Colon cancer (CC) is the third most prevalent cancer type. It is highly heterogeneous, particularly in terms of molecular profiles, which have both prognostic and predictive impacts on the treatment efficacy. However, CC treatment in adjuvant situations is currently guided solely by T and N staging. In this context, Consensus Molecular Subtypes (CMS) was introduced to stratify CC patients based on molecular profiles. Recent studies have shown that CMS can be heterogeneous in CC, leading to a worse prognosis. This study focuses on predicting CMS and its heterogeneity in CC using deep learning on digitized haematoxylin-eosin ± saffron-stained Whole Slide Images (WSIs). Data and WSI of 1,996 patients from the PETACC-8, TCGA-COAD, and PRODIGE-13 cohorts were used. The model is trained to predict a 4-dimensional CMS vector, reflecting intra-tumor heterogeneity (ITH). It comprises a self-supervised model for embedding image patches into vectors and a weakly-supervised model predicting CMS calls. Ground-truth CMS scores are obtained with the CMSclassifier package. Interpretability analyses are performed at the slide and patch levels.

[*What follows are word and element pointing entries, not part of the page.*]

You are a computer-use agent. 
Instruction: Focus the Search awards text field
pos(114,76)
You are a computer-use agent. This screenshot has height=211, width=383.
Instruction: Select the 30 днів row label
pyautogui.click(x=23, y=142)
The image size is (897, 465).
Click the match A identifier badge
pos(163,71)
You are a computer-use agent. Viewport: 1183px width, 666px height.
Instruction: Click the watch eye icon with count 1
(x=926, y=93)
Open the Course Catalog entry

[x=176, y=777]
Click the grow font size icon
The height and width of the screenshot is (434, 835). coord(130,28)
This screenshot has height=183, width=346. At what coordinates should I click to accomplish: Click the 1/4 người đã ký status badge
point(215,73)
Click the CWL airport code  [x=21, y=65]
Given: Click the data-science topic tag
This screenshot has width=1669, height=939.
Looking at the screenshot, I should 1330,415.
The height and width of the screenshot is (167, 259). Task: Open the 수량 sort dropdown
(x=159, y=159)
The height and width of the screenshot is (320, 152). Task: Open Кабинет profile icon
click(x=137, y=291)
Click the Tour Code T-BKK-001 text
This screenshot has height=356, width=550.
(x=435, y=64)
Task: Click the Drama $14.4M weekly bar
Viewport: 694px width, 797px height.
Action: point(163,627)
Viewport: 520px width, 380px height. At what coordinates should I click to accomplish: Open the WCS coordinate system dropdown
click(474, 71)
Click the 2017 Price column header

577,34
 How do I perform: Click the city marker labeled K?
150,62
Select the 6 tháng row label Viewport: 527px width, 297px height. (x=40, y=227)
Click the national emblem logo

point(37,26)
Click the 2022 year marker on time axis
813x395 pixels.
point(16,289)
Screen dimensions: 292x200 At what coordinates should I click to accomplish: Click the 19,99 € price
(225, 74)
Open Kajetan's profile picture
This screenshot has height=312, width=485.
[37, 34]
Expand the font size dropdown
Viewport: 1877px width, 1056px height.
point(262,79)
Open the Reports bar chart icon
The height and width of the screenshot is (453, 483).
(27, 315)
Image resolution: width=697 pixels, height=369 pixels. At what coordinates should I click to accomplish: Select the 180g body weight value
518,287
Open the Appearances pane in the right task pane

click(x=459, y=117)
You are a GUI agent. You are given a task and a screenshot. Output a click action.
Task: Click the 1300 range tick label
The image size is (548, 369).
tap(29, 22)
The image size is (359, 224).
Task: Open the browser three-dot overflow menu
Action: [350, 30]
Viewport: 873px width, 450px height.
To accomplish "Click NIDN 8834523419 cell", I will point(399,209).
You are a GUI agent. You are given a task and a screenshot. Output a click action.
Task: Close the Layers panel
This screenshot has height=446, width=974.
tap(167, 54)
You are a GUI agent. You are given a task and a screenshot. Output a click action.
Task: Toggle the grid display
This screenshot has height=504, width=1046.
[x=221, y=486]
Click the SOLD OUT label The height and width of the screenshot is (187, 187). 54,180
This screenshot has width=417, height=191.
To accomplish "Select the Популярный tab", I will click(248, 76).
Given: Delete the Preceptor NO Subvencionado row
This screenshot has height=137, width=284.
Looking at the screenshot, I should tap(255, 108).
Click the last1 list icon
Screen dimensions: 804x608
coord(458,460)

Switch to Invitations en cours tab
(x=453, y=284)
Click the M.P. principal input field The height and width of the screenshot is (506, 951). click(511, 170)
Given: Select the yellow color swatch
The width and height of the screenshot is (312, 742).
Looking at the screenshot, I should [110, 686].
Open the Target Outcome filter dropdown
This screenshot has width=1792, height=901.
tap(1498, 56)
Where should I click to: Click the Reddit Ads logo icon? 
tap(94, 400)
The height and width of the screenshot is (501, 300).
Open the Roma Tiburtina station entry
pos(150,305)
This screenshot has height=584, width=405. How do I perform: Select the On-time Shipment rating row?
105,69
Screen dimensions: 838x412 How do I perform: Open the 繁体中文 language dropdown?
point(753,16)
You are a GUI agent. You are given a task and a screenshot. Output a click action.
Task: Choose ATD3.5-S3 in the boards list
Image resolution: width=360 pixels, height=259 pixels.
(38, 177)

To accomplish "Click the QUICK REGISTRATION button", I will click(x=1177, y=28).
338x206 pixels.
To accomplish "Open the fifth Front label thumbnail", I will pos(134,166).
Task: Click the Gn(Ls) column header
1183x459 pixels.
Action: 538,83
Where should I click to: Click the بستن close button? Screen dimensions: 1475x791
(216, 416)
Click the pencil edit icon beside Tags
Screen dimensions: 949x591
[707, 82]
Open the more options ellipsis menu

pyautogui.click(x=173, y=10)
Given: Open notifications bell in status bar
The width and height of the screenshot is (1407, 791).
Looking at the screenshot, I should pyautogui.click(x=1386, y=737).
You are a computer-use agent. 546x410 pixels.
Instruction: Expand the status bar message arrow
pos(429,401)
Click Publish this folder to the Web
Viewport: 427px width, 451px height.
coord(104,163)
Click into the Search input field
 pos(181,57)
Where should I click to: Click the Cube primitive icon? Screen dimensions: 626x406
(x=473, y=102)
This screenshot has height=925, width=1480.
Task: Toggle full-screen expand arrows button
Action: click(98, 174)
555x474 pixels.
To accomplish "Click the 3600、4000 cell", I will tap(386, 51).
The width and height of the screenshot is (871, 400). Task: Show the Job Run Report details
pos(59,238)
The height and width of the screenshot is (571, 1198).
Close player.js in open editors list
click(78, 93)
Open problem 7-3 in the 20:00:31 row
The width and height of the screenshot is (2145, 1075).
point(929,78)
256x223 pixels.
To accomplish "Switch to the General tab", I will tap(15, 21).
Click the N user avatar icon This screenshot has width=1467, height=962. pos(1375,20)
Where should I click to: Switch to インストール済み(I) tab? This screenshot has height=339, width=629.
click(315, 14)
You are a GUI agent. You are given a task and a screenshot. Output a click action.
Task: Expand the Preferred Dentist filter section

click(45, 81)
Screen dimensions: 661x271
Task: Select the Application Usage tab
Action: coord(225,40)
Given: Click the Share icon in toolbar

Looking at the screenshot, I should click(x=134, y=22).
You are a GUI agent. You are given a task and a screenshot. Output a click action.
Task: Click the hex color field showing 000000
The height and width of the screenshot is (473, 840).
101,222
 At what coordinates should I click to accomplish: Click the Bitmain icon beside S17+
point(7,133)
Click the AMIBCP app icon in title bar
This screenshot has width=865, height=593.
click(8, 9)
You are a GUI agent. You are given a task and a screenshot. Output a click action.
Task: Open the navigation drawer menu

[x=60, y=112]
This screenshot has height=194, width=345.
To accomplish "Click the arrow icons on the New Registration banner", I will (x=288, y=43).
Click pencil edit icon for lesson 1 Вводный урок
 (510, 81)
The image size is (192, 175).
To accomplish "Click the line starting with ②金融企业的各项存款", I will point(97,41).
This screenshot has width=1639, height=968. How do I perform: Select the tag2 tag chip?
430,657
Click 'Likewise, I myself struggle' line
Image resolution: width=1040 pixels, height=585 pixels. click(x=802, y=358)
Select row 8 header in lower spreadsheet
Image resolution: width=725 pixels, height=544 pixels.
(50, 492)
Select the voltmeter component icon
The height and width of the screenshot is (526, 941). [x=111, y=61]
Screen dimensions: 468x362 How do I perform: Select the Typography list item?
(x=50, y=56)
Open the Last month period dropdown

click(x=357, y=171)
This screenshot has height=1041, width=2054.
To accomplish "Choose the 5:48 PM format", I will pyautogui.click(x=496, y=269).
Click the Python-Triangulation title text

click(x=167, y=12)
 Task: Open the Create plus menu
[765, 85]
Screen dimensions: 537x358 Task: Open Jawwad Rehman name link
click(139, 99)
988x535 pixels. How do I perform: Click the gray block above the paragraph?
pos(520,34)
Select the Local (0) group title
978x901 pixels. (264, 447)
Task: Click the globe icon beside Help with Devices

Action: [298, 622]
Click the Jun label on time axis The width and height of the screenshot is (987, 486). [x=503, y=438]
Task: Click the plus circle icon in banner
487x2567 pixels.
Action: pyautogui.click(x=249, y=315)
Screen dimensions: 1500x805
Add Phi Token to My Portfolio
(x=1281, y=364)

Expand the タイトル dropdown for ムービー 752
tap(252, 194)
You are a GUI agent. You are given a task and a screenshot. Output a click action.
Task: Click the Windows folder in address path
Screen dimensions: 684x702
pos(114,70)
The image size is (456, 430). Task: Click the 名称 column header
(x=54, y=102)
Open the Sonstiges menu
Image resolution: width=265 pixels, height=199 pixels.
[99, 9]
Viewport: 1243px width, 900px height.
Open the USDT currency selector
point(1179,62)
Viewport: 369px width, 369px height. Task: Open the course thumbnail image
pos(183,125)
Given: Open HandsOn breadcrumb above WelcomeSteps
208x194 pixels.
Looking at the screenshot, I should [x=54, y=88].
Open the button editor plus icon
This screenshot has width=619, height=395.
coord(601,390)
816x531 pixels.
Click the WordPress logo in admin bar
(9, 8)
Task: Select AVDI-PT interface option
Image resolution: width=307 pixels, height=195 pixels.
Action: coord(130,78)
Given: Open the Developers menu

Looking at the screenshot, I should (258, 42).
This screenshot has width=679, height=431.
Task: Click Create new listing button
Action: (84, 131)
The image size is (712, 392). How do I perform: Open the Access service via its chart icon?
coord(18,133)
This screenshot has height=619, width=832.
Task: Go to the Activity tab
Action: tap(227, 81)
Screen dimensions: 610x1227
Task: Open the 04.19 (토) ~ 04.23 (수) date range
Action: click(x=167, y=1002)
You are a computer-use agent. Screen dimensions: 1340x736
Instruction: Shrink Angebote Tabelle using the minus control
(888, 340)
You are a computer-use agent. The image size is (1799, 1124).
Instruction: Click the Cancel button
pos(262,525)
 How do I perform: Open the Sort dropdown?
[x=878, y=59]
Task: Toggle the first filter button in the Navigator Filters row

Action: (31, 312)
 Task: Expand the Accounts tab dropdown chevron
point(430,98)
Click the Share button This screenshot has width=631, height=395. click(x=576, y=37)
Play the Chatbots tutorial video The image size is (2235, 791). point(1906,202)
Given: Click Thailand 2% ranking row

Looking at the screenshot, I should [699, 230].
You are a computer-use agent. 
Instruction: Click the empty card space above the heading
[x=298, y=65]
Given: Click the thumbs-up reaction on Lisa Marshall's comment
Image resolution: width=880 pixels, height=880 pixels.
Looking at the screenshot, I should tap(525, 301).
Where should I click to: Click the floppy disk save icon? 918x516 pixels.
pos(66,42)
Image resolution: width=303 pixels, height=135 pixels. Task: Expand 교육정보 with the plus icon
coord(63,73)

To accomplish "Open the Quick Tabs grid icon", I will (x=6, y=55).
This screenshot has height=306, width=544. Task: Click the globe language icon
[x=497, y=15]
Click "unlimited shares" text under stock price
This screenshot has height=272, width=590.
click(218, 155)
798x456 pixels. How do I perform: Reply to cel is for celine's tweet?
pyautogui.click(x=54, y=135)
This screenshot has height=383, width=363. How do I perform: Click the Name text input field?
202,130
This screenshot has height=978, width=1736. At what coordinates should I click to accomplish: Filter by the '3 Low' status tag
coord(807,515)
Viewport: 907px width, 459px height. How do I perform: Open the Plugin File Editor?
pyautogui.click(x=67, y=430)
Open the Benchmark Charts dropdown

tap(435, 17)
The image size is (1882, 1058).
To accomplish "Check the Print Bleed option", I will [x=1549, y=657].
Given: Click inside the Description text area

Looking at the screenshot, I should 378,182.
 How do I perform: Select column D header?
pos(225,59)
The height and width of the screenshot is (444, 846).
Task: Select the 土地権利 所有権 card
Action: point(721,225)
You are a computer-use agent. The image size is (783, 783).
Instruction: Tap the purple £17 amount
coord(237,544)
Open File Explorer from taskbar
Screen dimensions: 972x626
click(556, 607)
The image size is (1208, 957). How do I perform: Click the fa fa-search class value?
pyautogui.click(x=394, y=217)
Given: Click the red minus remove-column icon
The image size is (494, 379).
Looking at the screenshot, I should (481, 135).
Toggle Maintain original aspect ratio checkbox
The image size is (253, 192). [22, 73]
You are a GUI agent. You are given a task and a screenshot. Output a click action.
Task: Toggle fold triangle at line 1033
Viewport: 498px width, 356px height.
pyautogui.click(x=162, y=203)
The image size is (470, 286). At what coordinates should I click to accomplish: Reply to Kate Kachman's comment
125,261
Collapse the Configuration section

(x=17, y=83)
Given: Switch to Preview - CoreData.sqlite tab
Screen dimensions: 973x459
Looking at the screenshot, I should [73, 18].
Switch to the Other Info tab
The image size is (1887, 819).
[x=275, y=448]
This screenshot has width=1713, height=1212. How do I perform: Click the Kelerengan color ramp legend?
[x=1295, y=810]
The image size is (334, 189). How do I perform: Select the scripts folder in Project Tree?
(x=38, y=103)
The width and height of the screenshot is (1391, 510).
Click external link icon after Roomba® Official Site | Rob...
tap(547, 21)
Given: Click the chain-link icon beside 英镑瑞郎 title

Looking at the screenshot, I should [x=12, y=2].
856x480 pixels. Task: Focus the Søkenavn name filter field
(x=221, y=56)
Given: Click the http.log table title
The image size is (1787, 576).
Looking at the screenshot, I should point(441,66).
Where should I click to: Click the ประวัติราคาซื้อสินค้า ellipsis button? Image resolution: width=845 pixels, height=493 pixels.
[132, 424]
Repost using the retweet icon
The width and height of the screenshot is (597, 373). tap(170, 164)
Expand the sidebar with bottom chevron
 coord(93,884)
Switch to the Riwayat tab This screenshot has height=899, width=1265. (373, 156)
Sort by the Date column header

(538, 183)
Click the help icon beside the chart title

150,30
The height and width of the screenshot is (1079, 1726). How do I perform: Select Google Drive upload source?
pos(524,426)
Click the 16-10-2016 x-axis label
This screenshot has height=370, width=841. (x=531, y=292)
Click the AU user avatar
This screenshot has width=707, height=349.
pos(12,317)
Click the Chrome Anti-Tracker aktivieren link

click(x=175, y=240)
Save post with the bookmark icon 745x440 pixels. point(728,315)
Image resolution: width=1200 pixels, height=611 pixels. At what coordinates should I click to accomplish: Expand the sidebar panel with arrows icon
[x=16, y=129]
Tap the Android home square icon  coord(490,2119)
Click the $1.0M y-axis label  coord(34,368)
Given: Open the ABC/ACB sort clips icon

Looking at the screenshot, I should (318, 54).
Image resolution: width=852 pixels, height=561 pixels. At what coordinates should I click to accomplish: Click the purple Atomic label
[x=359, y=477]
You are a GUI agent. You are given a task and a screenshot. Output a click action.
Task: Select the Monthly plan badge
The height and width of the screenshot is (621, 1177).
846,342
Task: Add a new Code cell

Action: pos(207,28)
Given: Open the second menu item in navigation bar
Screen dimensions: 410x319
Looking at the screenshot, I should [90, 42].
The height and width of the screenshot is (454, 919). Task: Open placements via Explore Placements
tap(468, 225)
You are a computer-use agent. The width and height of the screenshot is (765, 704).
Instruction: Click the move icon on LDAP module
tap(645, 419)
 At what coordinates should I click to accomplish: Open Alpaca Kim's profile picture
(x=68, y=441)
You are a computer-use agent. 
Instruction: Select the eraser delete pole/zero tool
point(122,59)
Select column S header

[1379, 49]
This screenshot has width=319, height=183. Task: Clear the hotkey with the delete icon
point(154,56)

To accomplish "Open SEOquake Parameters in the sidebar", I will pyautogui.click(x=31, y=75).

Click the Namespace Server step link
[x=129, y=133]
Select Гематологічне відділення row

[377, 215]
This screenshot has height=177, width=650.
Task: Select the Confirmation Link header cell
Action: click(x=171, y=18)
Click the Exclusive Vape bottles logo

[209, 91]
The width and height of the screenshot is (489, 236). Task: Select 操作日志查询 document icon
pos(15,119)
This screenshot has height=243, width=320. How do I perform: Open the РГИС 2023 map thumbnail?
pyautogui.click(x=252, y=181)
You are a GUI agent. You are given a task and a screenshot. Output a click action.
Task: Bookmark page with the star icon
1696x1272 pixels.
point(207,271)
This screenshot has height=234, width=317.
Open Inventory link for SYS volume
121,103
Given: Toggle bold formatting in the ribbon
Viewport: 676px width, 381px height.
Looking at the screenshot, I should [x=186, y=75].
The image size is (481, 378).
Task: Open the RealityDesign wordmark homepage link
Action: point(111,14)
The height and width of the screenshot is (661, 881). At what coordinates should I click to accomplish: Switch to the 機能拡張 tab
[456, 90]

For homogeneous tumors, the model trained on PETACC-8 achieves 93.0% (±1.4%) macro-average AUC in internal cross-validation (CV) and 94.4% macro-average AUC in external validation over PRODIGE-13, while the TCGA-COAD model reaches 85.4% (±3.0%) in CV and 92.4% over PRODIGE-13. The trained models also provide spatial distributions of CMS across tumor slides and associate specific histological features to each CMS. Finally, the models are able to predict ITH. The results show that a deep learning model trained on routine histology slides is capable of providing an efficient and robust method for predicting CMS and characterizing a patient's ITH, paving the way for the routine consideration of CMS/ITH in clinical decision-making in the adjuvant setting.